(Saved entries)

# # # # # # #

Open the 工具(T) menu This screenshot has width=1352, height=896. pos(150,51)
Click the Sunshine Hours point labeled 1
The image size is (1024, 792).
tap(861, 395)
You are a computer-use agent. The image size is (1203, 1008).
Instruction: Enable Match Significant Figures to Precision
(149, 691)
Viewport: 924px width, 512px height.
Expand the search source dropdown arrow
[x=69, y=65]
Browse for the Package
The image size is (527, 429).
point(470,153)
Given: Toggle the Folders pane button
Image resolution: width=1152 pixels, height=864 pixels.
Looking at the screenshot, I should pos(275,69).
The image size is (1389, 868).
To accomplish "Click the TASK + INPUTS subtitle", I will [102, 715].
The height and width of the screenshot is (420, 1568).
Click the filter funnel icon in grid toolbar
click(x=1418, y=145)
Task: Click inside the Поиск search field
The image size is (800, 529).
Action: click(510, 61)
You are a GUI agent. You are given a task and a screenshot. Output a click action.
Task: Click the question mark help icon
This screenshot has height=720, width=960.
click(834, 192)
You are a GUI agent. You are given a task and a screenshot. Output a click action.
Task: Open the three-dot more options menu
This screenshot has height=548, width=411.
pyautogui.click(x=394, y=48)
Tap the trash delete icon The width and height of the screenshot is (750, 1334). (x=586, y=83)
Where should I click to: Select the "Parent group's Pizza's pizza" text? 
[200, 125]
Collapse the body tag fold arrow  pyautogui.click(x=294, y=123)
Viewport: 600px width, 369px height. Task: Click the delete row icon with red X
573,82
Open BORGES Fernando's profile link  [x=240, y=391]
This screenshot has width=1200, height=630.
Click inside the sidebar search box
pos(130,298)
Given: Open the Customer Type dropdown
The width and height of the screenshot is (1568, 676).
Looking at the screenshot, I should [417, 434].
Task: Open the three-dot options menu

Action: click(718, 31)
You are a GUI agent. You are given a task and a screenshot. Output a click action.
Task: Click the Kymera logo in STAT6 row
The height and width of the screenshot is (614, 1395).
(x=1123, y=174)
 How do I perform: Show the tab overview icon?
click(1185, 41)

# # # # # # #

- Directions: For this exercise, copy word for word the line that contains "Collapse the body" and every line after it, ending with the last line of the entries above.

- Response to the task:
Collapse the body tag fold arrow  pyautogui.click(x=294, y=123)
Viewport: 600px width, 369px height. Task: Click the delete row icon with red X
573,82
Open BORGES Fernando's profile link  [x=240, y=391]
This screenshot has width=1200, height=630.
Click inside the sidebar search box
pos(130,298)
Given: Open the Customer Type dropdown
The width and height of the screenshot is (1568, 676).
Looking at the screenshot, I should [417, 434].
Task: Open the three-dot options menu

Action: click(718, 31)
You are a GUI agent. You are given a task and a screenshot. Output a click action.
Task: Click the Kymera logo in STAT6 row
The height and width of the screenshot is (614, 1395).
(x=1123, y=174)
 How do I perform: Show the tab overview icon?
click(1185, 41)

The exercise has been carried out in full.